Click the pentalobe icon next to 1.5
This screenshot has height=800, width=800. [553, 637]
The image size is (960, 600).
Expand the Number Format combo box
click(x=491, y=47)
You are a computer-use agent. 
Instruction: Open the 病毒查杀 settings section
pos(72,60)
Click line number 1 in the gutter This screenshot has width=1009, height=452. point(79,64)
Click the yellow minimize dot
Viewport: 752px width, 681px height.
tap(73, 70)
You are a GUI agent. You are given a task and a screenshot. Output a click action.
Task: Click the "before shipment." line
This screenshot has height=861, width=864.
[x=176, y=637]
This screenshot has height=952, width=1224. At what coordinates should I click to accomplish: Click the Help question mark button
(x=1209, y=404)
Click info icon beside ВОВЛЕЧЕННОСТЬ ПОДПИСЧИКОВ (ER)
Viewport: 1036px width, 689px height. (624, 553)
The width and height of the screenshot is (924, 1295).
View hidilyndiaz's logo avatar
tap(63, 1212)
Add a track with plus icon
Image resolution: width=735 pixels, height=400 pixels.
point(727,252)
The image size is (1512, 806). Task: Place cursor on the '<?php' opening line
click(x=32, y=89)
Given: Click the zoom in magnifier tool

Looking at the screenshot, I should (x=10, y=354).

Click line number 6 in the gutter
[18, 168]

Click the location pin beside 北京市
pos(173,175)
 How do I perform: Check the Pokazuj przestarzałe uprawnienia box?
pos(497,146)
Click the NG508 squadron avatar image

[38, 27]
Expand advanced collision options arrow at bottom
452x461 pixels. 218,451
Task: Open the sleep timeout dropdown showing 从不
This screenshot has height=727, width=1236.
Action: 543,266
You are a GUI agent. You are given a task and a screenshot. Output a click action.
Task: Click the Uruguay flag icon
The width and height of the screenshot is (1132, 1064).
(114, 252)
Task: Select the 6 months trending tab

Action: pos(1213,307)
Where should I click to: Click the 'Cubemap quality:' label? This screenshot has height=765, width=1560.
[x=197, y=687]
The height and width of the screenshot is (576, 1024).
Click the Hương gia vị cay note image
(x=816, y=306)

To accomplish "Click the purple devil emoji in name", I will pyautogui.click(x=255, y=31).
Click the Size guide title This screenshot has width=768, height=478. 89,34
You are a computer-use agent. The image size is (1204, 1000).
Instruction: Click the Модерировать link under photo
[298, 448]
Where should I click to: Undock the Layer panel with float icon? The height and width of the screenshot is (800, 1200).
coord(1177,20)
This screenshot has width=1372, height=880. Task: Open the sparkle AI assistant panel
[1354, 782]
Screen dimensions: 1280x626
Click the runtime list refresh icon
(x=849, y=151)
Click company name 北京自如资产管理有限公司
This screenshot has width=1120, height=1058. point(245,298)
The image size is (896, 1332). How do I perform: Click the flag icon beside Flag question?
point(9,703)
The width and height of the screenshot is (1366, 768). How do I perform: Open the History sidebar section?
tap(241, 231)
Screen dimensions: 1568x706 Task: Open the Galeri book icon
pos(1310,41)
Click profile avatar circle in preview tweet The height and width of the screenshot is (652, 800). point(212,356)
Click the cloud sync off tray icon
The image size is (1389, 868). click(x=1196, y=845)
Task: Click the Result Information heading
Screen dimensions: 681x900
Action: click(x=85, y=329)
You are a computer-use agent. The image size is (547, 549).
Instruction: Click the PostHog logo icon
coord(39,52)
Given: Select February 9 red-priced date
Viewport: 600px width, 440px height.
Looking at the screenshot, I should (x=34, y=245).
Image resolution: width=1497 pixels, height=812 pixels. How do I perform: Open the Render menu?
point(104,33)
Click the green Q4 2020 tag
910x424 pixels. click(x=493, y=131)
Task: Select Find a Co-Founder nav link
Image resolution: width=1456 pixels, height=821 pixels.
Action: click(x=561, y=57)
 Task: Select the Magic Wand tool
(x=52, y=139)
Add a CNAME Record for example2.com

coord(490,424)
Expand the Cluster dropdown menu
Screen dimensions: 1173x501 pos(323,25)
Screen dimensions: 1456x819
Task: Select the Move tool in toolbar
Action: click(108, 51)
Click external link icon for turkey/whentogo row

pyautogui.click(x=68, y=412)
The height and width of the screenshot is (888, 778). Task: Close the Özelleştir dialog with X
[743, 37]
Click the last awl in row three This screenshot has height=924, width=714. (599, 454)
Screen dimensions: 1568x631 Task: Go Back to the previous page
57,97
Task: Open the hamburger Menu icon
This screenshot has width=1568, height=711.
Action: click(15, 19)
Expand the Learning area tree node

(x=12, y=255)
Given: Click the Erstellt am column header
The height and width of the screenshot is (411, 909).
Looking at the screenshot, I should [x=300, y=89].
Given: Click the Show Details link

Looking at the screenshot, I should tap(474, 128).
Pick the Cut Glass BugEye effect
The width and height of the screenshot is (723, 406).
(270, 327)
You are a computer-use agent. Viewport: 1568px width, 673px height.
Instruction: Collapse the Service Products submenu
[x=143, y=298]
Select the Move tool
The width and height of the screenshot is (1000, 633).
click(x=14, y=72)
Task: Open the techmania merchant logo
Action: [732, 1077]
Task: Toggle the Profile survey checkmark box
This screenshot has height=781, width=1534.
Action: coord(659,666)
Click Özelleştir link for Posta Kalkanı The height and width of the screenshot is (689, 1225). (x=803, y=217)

• _ABOUT THIS TASK_: The lines above may hold the string "agent". Say how many do, and give only that number.

• _PROBLEM SOLUTION_: 6